_WHAT THE TASK REQUIRES:_ Rewrite every entry below, replacing "screenshot" with "screen capture" and keeping everything else unchanged. Leave the pictures out of your answer.

--- START PROVIDED RECORDS ---

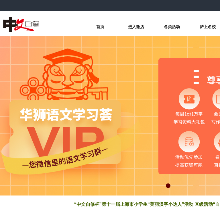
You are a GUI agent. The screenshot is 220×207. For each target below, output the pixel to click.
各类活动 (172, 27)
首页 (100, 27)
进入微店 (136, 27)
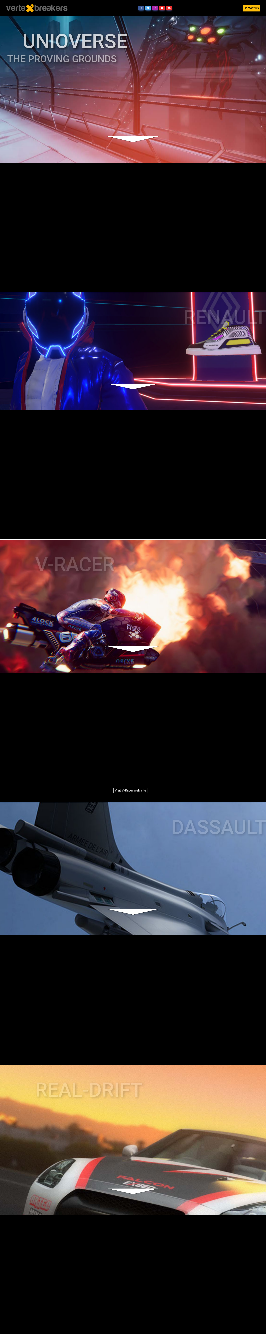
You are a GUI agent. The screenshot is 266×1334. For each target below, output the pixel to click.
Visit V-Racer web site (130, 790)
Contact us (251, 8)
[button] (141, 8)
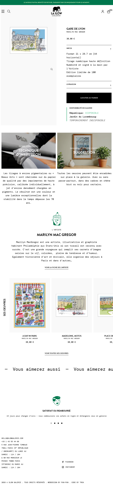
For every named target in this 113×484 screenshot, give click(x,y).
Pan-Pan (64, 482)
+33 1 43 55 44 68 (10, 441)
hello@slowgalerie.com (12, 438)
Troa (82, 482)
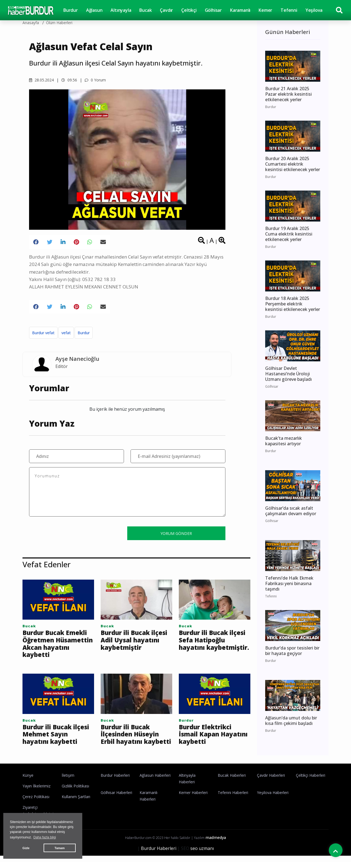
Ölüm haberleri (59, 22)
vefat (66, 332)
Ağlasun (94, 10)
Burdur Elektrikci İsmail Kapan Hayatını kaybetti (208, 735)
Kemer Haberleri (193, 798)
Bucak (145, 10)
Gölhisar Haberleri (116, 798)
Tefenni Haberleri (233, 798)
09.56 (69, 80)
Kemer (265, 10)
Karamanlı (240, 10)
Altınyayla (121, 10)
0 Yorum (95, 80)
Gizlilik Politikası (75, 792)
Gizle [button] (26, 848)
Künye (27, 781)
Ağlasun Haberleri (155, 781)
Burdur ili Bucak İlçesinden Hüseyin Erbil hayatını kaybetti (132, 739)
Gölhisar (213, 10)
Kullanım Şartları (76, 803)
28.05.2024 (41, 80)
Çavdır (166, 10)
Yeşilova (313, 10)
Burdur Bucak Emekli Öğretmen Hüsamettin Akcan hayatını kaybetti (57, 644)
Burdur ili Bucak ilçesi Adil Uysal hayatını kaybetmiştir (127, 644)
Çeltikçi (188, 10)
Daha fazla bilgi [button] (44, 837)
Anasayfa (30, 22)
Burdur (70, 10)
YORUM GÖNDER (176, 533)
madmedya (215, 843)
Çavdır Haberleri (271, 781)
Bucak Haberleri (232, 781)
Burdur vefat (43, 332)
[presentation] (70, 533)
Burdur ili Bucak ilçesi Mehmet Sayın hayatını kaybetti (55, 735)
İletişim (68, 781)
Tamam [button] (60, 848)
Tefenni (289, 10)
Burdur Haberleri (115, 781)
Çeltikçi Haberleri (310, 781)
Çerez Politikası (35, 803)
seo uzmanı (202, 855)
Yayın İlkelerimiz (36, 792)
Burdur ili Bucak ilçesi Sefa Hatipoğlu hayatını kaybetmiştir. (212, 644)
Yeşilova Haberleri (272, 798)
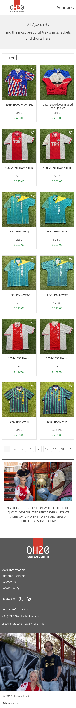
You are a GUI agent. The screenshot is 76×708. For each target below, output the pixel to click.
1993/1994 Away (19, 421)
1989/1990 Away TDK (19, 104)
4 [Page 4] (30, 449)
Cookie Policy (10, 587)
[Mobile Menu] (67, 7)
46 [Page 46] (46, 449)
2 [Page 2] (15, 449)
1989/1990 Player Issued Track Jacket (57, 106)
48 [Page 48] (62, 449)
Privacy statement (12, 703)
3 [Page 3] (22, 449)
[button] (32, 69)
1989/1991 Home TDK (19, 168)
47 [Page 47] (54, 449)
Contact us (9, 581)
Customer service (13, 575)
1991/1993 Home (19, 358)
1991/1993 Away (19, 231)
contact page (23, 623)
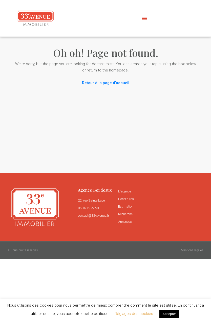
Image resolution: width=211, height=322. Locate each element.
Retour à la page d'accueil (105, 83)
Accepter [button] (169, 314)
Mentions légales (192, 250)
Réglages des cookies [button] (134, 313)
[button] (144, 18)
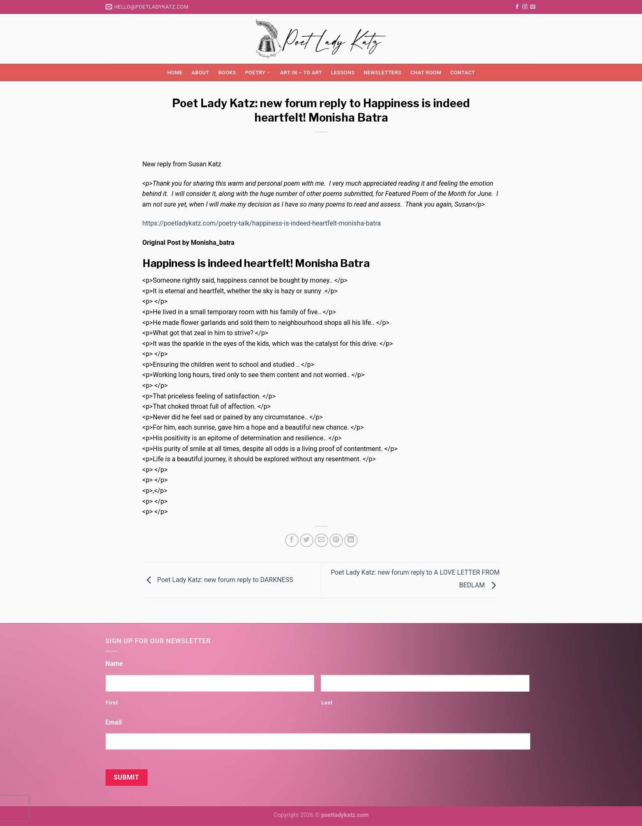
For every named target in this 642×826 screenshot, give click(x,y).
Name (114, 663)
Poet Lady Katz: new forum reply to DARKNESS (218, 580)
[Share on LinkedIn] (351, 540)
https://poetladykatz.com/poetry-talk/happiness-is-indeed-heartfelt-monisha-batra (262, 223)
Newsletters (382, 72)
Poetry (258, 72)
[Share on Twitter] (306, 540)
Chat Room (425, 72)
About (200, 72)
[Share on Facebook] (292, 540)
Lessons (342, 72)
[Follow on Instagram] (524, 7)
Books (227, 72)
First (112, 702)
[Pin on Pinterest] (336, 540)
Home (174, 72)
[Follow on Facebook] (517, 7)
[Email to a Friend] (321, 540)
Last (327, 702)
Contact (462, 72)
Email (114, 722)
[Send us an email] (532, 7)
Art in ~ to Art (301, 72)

--- END PROVIDED RECORDS ---

_ANSWER TO THIS EXERCISE:_
You are a GUI agent. The screen capture is 220×207. For each target below, output the pixel to click.
各类活动 (172, 27)
首页 (100, 27)
进入微店 (136, 27)
You are a GUI agent. The screen capture is 266×1334. For each target below, output the pixel to click.
Visit V-Racer web site (130, 790)
Contact us (251, 8)
[button] (141, 8)
For every named target in this 113×484 screen capture, give click(x,y).
Pan-Pan (64, 482)
+33 1 43 55 44 68 (10, 441)
hello@slowgalerie.com (12, 438)
Troa (82, 482)
Ölüm haberleri (59, 22)
vefat (66, 332)
Ağlasun (94, 10)
Burdur Elektrikci İsmail Kapan Hayatını kaybetti (208, 735)
Kemer Haberleri (193, 798)
Bucak (145, 10)
Gölhisar Haberleri (116, 798)
Tefenni Haberleri (233, 798)
09.56 (69, 80)
Kemer (265, 10)
Karamanlı (240, 10)
Altınyayla (121, 10)
0 Yorum (95, 80)
Gizlilik Politikası (75, 792)
Gizle [button] (26, 848)
Künye (27, 781)
Ağlasun Haberleri (155, 781)
Burdur ili Bucak İlçesinden Hüseyin Erbil hayatını kaybetti (132, 739)
Gölhisar (213, 10)
Kullanım Şartları (76, 803)
28.05.2024 (41, 80)
Çavdır (166, 10)
Yeşilova (313, 10)
Burdur Bucak Emekli Öğretmen Hüsamettin Akcan hayatını kaybetti (57, 644)
Burdur ili Bucak ilçesi Adil Uysal hayatını kaybetmiştir (127, 644)
Çeltikçi (188, 10)
Daha fazla bilgi [button] (44, 837)
Anasayfa (30, 22)
Burdur (70, 10)
YORUM GÖNDER (176, 533)
madmedya (215, 843)
Çavdır Haberleri (271, 781)
Bucak Haberleri (232, 781)
Burdur vefat (43, 332)
[presentation] (70, 533)
Burdur ili Bucak ilçesi Mehmet Sayın hayatını kaybetti (55, 735)
İletişim (68, 781)
Tamam [button] (60, 848)
Tefenni (289, 10)
Burdur Haberleri (115, 781)
Çeltikçi Haberleri (310, 781)
Çerez Politikası (35, 803)
seo uzmanı (202, 855)
Yayın İlkelerimiz (36, 792)
Burdur ili Bucak ilçesi Sefa Hatipoğlu hayatını kaybetmiştir. (212, 644)
Yeşilova Haberleri (272, 798)
You are a GUI agent. The screen capture is 76×708. For each target below, output the pixel to click.
1993/1994 Away (19, 421)
1989/1990 Away TDK (19, 104)
4 [Page 4] (30, 449)
Cookie Policy (10, 587)
[Mobile Menu] (67, 7)
46 [Page 46] (46, 449)
2 [Page 2] (15, 449)
1989/1990 Player Issued Track Jacket (57, 106)
48 [Page 48] (62, 449)
Privacy statement (12, 703)
3 [Page 3] (22, 449)
[button] (32, 69)
1989/1991 Home TDK (19, 168)
47 [Page 47] (54, 449)
Contact us (9, 581)
Customer service (13, 575)
1991/1993 Home (19, 358)
1991/1993 Away (19, 231)
contact page (23, 623)
Image resolution: width=211, height=322. Locate each element.
Retour à la page d'accueil (105, 83)
Accepter [button] (169, 314)
Mentions légales (192, 250)
Réglages des cookies [button] (134, 313)
[button] (144, 18)
For every named target in this 642×826 screen capture, give click(x,y).
Name (114, 663)
Poet Lady Katz: new forum reply to DARKNESS (218, 580)
[Share on LinkedIn] (351, 540)
https://poetladykatz.com/poetry-talk/happiness-is-indeed-heartfelt-monisha-batra (262, 223)
Newsletters (382, 72)
Poetry (258, 72)
[Share on Twitter] (306, 540)
Chat Room (425, 72)
About (200, 72)
[Share on Facebook] (292, 540)
Lessons (342, 72)
[Follow on Instagram] (524, 7)
Books (227, 72)
First (112, 702)
[Pin on Pinterest] (336, 540)
Home (174, 72)
[Follow on Facebook] (517, 7)
[Email to a Friend] (321, 540)
Last (327, 702)
Contact (462, 72)
Email (114, 722)
[Send us an email] (532, 7)
Art in ~ to Art (301, 72)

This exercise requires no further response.